On first thought, we may think to run a sequence comparison method like Needleman-Wunsch repetitively to compare the given sequence with every other one in the database. Unfortunately, this is computationally prohibitive since it is O(N^2), where N is the number of candidate sequences. A fast sequence similarity search algorithm is necessary to parse through the possibilities more quickly and identify the most similar. There are several such techniques, each with its own strengths and weaknesses, but they all use similar tricks to reduce the complexity of the problem.
- Split the given sequence into a small number T of subsequences.
- Identify the top K candidate sequences sharing one of these T tokens. The great advantage of this is that it can be done in T scans of the candidate sequences, which is O(N) instead of O(N^2). Filter out those sequences not sharing the tokens.
- Extend the matched tokens for the top K sequences. Use Smith-Waterman or Needleman-Wunsch to compare the input sequence to each of the remaining candidate sequences.
FASTA
The FASTA algorithm, developed by Pearson and Lipman (1988), proceeds along almost exactly these lines. It first finds runs of identities from the input sequence among the set of candidate sequences. It scores all the runs with the PAM matrix, and limits its universe to those sequences sharing top-scoring segments; this is analogous to the second step, which takes only the top K candidate sequences. Finally, these matching segments are joined when possible for each sequence, and optimally aligned through dynamic programming. These alignments are sorted by similarity to the input sequence and top candidate sequences returned. The diagram below illustrates the process.
BLAST
First published by Altschul (1990), the BLAST algorithm is the fastest of the popular sequence similarity search mechanisms. It first removes low-complexity regions from the input and candidate sequences, such as repetitive strings like TTTTTT or ACACAC. At this point BLAST proceeds much along the general lines above, first breaking the candidate sequences into tokens (k-mers, for some k) hashed to identify candidates sharing tokens present in the input token. k for BLAST is typicallly chosen to be 11.
Carrying out Step 2, the candidates' matched tokens are scored using a substitution matrix and the top K are chosen. Then each matched token is extended in the manner of FASTA, with the extended alignments of the top candidate sequences aligned to the input sequence using Smith-Waterman. Finally, in Step 3, BLAST selects the candidate sequences with the highest similarity scores. At this point These similarities can be shown to follow an extreme-values distribution, which can be used to judge the significance of their similarity to the input sequence.
BLAST for Coding DNA
If the input sequence is known to be coding DNA, it should be translated to a protein before seeking similar sequences. Here, a zero gap-extension penalty should be used.
Psi-BLAST
Psi-BLAST (position-specific iterative BLAST) is an iterative version of BLAST. Sequences deemed similar to the input sequence are re-entered into BLAST to find additional similar sequences.
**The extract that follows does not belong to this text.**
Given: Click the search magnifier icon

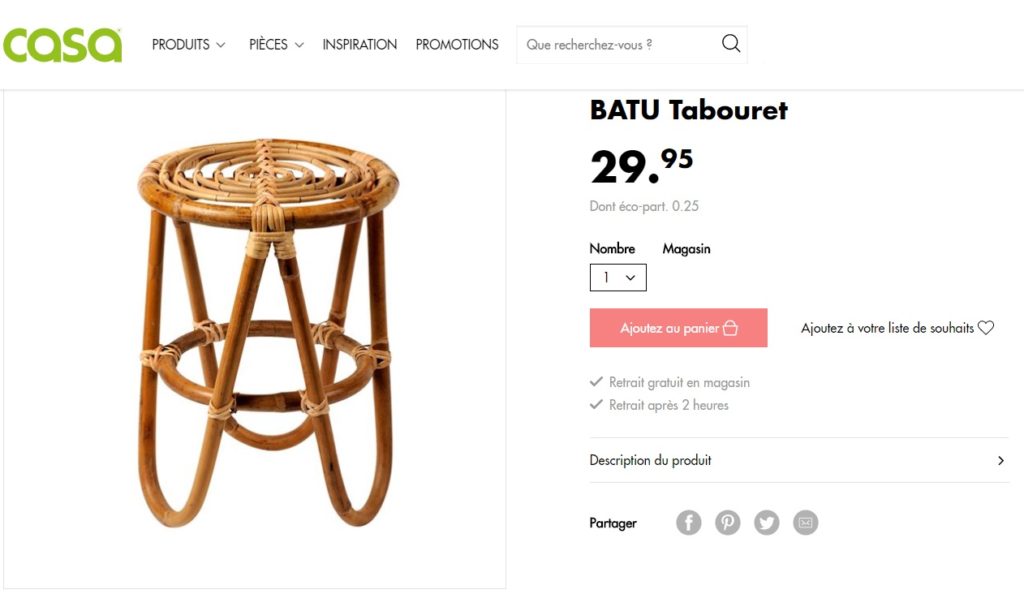Looking at the screenshot, I should point(731,44).
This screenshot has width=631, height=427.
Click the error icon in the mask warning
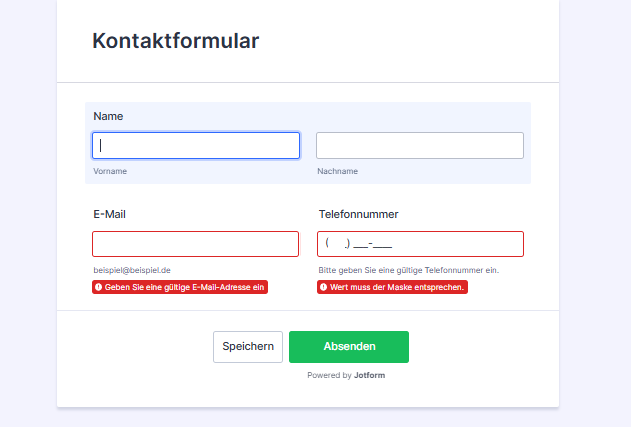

Psi-BLAST is useful for finding entire protein families and related homologs.
Reciprocal BLAST
Reciprocal BLAST is an extension of BLAST aimed at finding orthologous sequences between two species. The method is very simple:
- Use BLAST to find sequences in the second species similar to a sequence in the first
- Place the top results back into BLAST to search for similar sequences in the first species
- If the second BLAST reproduces the original input sequence, reciprocal BLAST verifies that the two sequences are orthologous.
BLAT
BLAT (BLAST-like alignment tool) is very similar to BLAST, but even more efficient for longer sequences. It uses a similar approach, breaking the input and candidate sequences into k-mer tokens, but aggressively strains the candidate space by requiring very high similarity: at least 95% for DNA and 80% for proteins.
Conclusion
Finding similar sequences quickly is a major end in computational biology. Substitution matrices provide good metrics for comparing sequences, while search algorithms like FASTA, BLAST and BLAT provide means of evaluating comparison metrics over large numbers of sequences.